Unter der Führung eines mit der Gegend vertrauten Haberers löst sich die Versammlung auf. Die Posten gehen voran, dahinter im nötigen Abstand die übrigen Haberer.
Vor dem Ort Lenggries, auf einer etwas höher gelegenen Wiese, entstehen rasch die beiden Kreise. Die Posten schauen und horchen angestrengt ins Dunkel, den scharf geladenen Stutzen, ihr Gewehr, in der Hand, der Hahn ist gespannt.
Da bläst der Meister in eine lange Papiertrompete: das Zeichen zum Grewöi, zum ohrenbetäubenden Krawall. Ein markerschütternder Krach zerreißt die nächtliche Stille.
Die Fantasie der Haberer entfaltet sich mit Macht: Rätschen, wie sie zum Verjagen von gefräßigen Vögeln gebraucht werden, Blechdeckel, Kuhglocken, mit dünnem Papier bezogene Kämme. Jeder, außer den Posten, schießt sein Gewehr ein dutzend Mal in die Luft ab.
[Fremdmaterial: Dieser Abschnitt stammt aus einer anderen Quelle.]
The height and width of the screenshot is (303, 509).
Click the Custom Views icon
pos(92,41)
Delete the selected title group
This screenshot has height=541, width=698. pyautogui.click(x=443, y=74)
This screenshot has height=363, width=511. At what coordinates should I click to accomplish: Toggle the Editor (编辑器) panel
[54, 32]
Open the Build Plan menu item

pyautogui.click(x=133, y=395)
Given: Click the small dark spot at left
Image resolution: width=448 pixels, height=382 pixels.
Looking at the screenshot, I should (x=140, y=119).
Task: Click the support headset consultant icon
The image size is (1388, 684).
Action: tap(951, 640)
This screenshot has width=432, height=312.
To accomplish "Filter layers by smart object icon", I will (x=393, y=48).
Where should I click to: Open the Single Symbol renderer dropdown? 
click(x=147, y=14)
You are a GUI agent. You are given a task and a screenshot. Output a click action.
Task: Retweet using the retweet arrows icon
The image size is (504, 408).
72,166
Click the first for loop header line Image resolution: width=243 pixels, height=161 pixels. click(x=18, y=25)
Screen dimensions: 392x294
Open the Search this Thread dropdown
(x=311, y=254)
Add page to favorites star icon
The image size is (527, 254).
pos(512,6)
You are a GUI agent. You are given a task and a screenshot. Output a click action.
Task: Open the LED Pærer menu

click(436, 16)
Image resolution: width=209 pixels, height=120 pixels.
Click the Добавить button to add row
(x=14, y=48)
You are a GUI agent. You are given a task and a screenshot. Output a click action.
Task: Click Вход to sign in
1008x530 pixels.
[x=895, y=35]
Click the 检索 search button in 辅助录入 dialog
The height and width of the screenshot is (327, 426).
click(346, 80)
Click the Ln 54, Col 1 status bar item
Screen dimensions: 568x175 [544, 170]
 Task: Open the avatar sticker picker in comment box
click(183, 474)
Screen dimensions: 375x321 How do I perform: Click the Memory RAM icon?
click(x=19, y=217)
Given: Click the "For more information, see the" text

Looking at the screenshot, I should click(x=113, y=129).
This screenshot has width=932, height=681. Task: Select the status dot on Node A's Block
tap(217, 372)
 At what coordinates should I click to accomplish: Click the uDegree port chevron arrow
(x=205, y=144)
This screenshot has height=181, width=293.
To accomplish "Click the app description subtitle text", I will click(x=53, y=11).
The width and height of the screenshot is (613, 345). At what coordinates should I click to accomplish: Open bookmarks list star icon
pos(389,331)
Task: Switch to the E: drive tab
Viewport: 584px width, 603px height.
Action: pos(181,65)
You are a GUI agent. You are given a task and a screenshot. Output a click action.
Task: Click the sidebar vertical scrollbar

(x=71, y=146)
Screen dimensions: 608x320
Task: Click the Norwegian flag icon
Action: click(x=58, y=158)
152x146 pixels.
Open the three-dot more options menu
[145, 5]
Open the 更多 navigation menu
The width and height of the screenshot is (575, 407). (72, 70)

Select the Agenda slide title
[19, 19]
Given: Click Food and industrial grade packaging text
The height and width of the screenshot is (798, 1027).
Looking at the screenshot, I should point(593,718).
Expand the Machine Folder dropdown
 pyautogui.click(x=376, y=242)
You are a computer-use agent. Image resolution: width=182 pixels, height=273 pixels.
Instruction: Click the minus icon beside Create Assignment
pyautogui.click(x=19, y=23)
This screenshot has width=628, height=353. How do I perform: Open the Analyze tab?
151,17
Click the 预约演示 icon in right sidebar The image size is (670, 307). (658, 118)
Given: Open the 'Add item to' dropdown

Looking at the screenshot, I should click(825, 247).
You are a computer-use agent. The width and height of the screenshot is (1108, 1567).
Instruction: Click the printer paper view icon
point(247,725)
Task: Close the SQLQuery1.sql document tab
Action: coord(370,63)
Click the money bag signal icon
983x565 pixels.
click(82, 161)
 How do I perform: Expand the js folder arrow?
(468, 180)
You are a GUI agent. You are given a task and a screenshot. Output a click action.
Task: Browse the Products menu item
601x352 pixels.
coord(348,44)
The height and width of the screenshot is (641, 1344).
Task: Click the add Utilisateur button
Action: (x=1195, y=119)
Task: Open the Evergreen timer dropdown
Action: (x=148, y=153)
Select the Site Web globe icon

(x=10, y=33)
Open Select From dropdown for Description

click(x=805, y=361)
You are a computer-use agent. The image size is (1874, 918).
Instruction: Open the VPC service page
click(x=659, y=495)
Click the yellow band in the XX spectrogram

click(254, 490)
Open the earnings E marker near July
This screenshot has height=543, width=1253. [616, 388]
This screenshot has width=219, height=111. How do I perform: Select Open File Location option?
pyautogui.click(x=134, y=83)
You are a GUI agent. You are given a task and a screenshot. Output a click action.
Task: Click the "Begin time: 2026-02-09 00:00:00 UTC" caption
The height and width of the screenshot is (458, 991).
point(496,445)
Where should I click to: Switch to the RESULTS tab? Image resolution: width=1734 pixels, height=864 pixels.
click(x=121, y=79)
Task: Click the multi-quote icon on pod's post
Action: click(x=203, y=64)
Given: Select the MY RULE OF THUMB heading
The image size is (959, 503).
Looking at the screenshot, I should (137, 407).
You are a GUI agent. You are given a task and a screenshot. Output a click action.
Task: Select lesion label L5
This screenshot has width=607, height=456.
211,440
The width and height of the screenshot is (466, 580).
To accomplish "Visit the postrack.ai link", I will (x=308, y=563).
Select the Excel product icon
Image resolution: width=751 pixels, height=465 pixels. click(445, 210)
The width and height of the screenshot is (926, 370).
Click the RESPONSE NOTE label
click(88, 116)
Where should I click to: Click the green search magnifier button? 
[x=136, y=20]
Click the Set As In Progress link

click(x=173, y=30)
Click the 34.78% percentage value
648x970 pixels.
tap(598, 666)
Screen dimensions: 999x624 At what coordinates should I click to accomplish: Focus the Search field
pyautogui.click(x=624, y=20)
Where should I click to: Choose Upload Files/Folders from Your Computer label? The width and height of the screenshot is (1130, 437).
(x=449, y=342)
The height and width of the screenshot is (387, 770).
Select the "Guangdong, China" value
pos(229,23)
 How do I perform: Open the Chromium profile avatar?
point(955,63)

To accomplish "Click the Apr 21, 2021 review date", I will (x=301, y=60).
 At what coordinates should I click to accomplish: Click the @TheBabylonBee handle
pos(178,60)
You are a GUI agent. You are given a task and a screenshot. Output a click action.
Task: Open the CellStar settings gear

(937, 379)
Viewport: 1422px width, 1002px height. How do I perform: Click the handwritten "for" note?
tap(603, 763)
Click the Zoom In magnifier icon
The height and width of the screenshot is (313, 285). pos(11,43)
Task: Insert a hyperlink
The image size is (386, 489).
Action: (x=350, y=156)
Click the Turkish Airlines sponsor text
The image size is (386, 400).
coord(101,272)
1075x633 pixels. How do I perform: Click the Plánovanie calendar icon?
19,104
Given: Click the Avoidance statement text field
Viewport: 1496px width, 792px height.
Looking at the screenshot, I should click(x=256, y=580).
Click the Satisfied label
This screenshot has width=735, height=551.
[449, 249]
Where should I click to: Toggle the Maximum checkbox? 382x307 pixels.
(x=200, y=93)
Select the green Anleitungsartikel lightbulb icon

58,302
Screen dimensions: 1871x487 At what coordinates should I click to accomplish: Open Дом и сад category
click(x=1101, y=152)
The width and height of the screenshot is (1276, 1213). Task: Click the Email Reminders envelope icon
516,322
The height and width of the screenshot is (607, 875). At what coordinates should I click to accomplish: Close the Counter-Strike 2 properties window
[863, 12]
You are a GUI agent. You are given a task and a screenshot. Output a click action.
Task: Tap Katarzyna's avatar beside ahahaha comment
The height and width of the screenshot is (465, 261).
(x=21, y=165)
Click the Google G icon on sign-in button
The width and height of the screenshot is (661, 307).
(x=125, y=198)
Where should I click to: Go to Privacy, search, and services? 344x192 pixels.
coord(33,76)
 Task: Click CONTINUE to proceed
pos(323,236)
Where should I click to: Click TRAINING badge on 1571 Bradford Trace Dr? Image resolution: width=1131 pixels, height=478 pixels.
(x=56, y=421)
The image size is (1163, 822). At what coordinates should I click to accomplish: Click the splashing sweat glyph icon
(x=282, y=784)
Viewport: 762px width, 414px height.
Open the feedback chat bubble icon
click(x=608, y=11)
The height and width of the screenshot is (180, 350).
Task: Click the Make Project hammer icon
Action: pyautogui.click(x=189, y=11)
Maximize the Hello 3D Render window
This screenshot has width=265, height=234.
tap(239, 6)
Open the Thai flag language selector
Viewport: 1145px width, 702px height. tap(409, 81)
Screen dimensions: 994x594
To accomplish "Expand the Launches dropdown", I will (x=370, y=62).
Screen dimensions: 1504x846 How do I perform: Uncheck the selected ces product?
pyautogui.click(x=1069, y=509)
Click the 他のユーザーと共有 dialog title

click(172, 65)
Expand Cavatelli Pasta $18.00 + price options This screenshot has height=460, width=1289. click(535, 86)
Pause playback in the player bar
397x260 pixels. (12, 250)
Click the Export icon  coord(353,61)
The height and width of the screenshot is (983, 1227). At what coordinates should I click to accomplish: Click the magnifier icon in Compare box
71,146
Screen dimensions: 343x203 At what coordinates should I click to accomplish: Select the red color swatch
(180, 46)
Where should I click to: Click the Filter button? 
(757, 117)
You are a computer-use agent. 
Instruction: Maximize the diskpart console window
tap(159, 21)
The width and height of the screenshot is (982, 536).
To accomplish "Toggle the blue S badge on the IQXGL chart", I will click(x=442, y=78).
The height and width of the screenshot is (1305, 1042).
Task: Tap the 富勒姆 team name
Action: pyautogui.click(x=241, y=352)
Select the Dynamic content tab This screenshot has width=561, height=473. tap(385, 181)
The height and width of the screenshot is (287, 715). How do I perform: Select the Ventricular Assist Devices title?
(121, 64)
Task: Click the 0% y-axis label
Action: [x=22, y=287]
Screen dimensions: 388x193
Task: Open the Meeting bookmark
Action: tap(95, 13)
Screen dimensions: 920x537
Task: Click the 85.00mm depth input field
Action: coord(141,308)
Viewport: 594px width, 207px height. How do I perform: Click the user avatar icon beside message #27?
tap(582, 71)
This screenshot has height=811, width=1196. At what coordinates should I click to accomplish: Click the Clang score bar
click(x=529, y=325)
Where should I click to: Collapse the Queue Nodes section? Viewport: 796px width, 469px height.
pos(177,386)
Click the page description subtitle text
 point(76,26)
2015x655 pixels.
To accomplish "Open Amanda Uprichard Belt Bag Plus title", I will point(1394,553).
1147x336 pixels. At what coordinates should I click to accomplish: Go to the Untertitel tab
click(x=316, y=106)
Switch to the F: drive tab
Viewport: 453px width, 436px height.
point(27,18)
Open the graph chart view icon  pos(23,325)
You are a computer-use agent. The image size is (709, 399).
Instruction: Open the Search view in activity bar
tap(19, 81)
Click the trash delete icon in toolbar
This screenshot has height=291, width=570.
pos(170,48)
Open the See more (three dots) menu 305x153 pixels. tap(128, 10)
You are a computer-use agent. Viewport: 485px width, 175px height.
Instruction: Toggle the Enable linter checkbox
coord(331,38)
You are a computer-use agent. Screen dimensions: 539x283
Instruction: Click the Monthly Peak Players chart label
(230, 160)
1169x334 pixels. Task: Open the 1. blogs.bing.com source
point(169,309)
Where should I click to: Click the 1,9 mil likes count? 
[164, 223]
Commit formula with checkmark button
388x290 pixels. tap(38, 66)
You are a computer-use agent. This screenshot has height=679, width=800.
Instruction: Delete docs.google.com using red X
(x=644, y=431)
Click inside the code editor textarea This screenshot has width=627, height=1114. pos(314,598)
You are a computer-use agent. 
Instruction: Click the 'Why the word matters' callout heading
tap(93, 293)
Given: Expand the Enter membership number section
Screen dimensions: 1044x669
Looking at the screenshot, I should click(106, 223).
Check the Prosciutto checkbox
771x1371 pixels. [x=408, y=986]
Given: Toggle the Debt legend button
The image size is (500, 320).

Indessen stürzt in Lenggries alles aus den Betten.
"Was soll der Höllenlärm? Räuber? Ein Überfall? Das wilde Heer? Kommt Kaiser Karl mit seinem Gefolge aus dem Untersberg bei Salzburg, um die schlechten Zeiten zu verjagen?"
Nur die Älteren, die mit der Bauernwelt vertraut sind, schmunzeln. Alle strömen dem Lärm entgegen. Nach gut einer Viertelstunde hört das Getöse genauso unvermittelt auf, wie es angefangen hat.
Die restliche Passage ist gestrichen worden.